## Instructions to follow
All records are to be printed exactly as they appear.

## Given data

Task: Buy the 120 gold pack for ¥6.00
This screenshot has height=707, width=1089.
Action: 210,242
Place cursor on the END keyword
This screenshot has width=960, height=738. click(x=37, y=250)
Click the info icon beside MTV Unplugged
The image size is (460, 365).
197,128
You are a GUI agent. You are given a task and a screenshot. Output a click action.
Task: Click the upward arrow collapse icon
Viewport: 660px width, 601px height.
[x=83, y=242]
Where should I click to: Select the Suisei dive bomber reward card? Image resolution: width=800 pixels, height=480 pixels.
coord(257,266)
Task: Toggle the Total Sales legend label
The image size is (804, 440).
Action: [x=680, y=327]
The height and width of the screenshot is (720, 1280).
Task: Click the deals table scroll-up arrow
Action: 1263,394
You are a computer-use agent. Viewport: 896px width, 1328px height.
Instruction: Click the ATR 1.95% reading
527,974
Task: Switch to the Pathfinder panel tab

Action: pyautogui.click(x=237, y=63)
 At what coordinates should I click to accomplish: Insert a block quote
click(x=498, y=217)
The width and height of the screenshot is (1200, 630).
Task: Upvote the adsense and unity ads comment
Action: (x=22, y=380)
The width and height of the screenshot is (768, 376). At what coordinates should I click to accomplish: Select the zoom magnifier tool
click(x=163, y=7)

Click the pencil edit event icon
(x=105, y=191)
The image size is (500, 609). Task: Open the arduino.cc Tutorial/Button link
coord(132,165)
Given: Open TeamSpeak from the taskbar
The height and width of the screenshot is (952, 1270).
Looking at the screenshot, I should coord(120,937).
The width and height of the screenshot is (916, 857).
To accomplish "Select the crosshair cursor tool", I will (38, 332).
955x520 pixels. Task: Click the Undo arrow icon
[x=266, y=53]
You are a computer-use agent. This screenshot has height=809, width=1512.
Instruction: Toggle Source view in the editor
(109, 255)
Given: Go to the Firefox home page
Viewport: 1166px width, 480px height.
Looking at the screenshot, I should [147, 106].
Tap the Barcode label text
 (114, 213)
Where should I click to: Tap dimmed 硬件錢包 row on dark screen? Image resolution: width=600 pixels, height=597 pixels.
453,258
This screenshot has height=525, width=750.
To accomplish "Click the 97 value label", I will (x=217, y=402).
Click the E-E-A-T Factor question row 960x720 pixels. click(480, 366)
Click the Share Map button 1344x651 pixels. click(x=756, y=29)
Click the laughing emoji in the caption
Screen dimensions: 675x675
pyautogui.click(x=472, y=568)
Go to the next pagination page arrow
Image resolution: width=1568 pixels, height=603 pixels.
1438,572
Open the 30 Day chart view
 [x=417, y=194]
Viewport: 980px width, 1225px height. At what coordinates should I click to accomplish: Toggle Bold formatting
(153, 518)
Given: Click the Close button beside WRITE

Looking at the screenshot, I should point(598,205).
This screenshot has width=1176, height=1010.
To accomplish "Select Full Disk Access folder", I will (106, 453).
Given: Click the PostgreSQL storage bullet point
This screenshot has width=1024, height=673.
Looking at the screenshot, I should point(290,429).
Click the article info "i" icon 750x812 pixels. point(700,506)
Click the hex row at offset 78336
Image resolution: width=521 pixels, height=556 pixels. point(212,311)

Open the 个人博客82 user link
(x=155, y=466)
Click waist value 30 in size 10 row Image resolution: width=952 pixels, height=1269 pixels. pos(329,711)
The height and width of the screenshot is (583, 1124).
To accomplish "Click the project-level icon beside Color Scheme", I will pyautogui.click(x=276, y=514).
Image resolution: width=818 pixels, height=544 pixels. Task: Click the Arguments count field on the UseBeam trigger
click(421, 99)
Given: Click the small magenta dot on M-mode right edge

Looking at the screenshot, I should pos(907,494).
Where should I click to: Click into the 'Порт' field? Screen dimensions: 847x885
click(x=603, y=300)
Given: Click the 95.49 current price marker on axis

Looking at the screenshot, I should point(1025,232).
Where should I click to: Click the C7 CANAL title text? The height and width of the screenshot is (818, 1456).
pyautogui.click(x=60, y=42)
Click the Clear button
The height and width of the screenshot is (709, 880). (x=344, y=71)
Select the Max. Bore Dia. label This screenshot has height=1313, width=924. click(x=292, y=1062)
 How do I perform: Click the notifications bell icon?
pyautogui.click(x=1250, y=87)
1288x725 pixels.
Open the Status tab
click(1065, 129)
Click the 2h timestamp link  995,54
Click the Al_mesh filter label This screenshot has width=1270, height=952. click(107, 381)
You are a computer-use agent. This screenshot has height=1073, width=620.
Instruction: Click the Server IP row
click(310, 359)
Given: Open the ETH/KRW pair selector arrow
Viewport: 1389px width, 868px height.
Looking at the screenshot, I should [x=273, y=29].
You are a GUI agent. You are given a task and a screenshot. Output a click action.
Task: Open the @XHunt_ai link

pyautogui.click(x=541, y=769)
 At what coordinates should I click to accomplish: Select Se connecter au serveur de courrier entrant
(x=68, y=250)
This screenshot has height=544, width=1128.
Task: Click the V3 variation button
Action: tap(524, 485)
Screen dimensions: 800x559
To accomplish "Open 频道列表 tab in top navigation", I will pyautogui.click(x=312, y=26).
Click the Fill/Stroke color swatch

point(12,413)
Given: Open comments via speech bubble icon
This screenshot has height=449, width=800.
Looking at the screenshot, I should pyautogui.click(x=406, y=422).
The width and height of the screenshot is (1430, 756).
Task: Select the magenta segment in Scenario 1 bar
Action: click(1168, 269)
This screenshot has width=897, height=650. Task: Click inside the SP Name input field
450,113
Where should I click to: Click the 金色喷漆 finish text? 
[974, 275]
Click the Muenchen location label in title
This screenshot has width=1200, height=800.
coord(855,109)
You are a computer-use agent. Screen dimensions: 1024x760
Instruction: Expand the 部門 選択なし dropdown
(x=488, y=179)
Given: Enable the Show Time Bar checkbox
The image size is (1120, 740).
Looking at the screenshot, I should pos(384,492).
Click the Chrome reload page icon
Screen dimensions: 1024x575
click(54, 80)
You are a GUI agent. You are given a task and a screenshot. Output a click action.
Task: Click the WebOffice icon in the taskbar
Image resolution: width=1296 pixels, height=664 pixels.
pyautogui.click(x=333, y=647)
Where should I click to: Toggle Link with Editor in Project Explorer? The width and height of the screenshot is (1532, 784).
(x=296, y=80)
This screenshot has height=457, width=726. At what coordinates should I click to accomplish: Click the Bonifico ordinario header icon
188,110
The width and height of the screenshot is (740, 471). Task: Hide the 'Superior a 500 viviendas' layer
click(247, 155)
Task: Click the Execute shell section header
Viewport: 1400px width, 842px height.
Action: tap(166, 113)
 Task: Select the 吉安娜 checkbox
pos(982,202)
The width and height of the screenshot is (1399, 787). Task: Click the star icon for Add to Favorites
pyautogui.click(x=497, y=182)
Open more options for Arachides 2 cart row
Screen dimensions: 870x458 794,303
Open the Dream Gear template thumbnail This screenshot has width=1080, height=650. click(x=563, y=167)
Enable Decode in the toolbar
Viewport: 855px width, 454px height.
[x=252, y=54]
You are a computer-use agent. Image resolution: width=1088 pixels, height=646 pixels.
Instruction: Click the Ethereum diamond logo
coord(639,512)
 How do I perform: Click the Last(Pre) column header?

## Answer for the task
Task: Buy the 120 gold pack for ¥6.00
This screenshot has height=707, width=1089.
Action: 210,242
Place cursor on the END keyword
This screenshot has width=960, height=738. click(x=37, y=250)
Click the info icon beside MTV Unplugged
The image size is (460, 365).
197,128
You are a GUI agent. You are given a task and a screenshot. Output a click action.
Task: Click the upward arrow collapse icon
Viewport: 660px width, 601px height.
[x=83, y=242]
Where should I click to: Select the Suisei dive bomber reward card? Image resolution: width=800 pixels, height=480 pixels.
coord(257,266)
Task: Toggle the Total Sales legend label
The image size is (804, 440).
Action: [x=680, y=327]
The height and width of the screenshot is (720, 1280).
Task: Click the deals table scroll-up arrow
Action: 1263,394
You are a computer-use agent. Viewport: 896px width, 1328px height.
Instruction: Click the ATR 1.95% reading
527,974
Task: Switch to the Pathfinder panel tab

Action: pyautogui.click(x=237, y=63)
 At what coordinates should I click to accomplish: Insert a block quote
click(x=498, y=217)
The width and height of the screenshot is (1200, 630).
Task: Upvote the adsense and unity ads comment
Action: (x=22, y=380)
The width and height of the screenshot is (768, 376). At what coordinates should I click to accomplish: Select the zoom magnifier tool
click(x=163, y=7)

Click the pencil edit event icon
(x=105, y=191)
The image size is (500, 609). Task: Open the arduino.cc Tutorial/Button link
coord(132,165)
Given: Open TeamSpeak from the taskbar
The height and width of the screenshot is (952, 1270).
Looking at the screenshot, I should coord(120,937).
The width and height of the screenshot is (916, 857).
To accomplish "Select the crosshair cursor tool", I will (38, 332).
955x520 pixels. Task: Click the Undo arrow icon
[x=266, y=53]
You are a computer-use agent. This screenshot has height=809, width=1512.
Instruction: Toggle Source view in the editor
(109, 255)
Given: Go to the Firefox home page
Viewport: 1166px width, 480px height.
Looking at the screenshot, I should [147, 106].
Tap the Barcode label text
 (114, 213)
Where should I click to: Tap dimmed 硬件錢包 row on dark screen? Image resolution: width=600 pixels, height=597 pixels.
453,258
This screenshot has height=525, width=750.
To accomplish "Click the 97 value label", I will (x=217, y=402).
Click the E-E-A-T Factor question row 960x720 pixels. click(480, 366)
Click the Share Map button 1344x651 pixels. click(x=756, y=29)
Click the laughing emoji in the caption
Screen dimensions: 675x675
pyautogui.click(x=472, y=568)
Go to the next pagination page arrow
Image resolution: width=1568 pixels, height=603 pixels.
1438,572
Open the 30 Day chart view
 [x=417, y=194]
Viewport: 980px width, 1225px height. At what coordinates should I click to accomplish: Toggle Bold formatting
(153, 518)
Given: Click the Close button beside WRITE

Looking at the screenshot, I should point(598,205).
This screenshot has width=1176, height=1010.
To accomplish "Select Full Disk Access folder", I will (106, 453).
Given: Click the PostgreSQL storage bullet point
This screenshot has width=1024, height=673.
Looking at the screenshot, I should point(290,429).
Click the article info "i" icon 750x812 pixels. point(700,506)
Click the hex row at offset 78336
Image resolution: width=521 pixels, height=556 pixels. point(212,311)

Open the 个人博客82 user link
(x=155, y=466)
Click waist value 30 in size 10 row Image resolution: width=952 pixels, height=1269 pixels. pos(329,711)
The height and width of the screenshot is (583, 1124).
To accomplish "Click the project-level icon beside Color Scheme", I will pyautogui.click(x=276, y=514).
Image resolution: width=818 pixels, height=544 pixels. Task: Click the Arguments count field on the UseBeam trigger
click(421, 99)
Given: Click the small magenta dot on M-mode right edge

Looking at the screenshot, I should pos(907,494).
Where should I click to: Click into the 'Порт' field? Screen dimensions: 847x885
click(x=603, y=300)
Given: Click the 95.49 current price marker on axis

Looking at the screenshot, I should point(1025,232).
Where should I click to: Click the C7 CANAL title text? The height and width of the screenshot is (818, 1456).
pyautogui.click(x=60, y=42)
Click the Clear button
The height and width of the screenshot is (709, 880). (x=344, y=71)
Select the Max. Bore Dia. label This screenshot has height=1313, width=924. click(x=292, y=1062)
 How do I perform: Click the notifications bell icon?
pyautogui.click(x=1250, y=87)
1288x725 pixels.
Open the Status tab
click(1065, 129)
Click the 2h timestamp link  995,54
Click the Al_mesh filter label This screenshot has width=1270, height=952. click(107, 381)
You are a computer-use agent. This screenshot has height=1073, width=620.
Instruction: Click the Server IP row
click(310, 359)
Given: Open the ETH/KRW pair selector arrow
Viewport: 1389px width, 868px height.
Looking at the screenshot, I should [x=273, y=29].
You are a GUI agent. You are given a task and a screenshot. Output a click action.
Task: Open the @XHunt_ai link

pyautogui.click(x=541, y=769)
 At what coordinates should I click to accomplish: Select Se connecter au serveur de courrier entrant
(x=68, y=250)
This screenshot has height=544, width=1128.
Task: Click the V3 variation button
Action: tap(524, 485)
Screen dimensions: 800x559
To accomplish "Open 频道列表 tab in top navigation", I will pyautogui.click(x=312, y=26).
Click the Fill/Stroke color swatch

point(12,413)
Given: Open comments via speech bubble icon
This screenshot has height=449, width=800.
Looking at the screenshot, I should pyautogui.click(x=406, y=422).
The width and height of the screenshot is (1430, 756).
Task: Select the magenta segment in Scenario 1 bar
Action: click(1168, 269)
This screenshot has width=897, height=650. Task: Click inside the SP Name input field
450,113
Where should I click to: Click the 金色喷漆 finish text? 
[974, 275]
Click the Muenchen location label in title
This screenshot has width=1200, height=800.
coord(855,109)
You are a computer-use agent. Screen dimensions: 1024x760
Instruction: Expand the 部門 選択なし dropdown
(x=488, y=179)
Given: Enable the Show Time Bar checkbox
The image size is (1120, 740).
Looking at the screenshot, I should pos(384,492).
Click the Chrome reload page icon
Screen dimensions: 1024x575
click(54, 80)
You are a GUI agent. You are given a task and a screenshot. Output a click action.
Task: Click the WebOffice icon in the taskbar
Image resolution: width=1296 pixels, height=664 pixels.
pyautogui.click(x=333, y=647)
Where should I click to: Toggle Link with Editor in Project Explorer? The width and height of the screenshot is (1532, 784).
(x=296, y=80)
This screenshot has height=457, width=726. At what coordinates should I click to accomplish: Click the Bonifico ordinario header icon
188,110
The width and height of the screenshot is (740, 471). Task: Hide the 'Superior a 500 viviendas' layer
click(247, 155)
Task: Click the Execute shell section header
Viewport: 1400px width, 842px height.
Action: tap(166, 113)
 Task: Select the 吉安娜 checkbox
pos(982,202)
The width and height of the screenshot is (1399, 787). Task: Click the star icon for Add to Favorites
pyautogui.click(x=497, y=182)
Open more options for Arachides 2 cart row
Screen dimensions: 870x458 794,303
Open the Dream Gear template thumbnail This screenshot has width=1080, height=650. click(x=563, y=167)
Enable Decode in the toolbar
Viewport: 855px width, 454px height.
[x=252, y=54]
You are a computer-use agent. Image resolution: width=1088 pixels, height=646 pixels.
Instruction: Click the Ethereum diamond logo
coord(639,512)
 How do I perform: Click the Last(Pre) column header?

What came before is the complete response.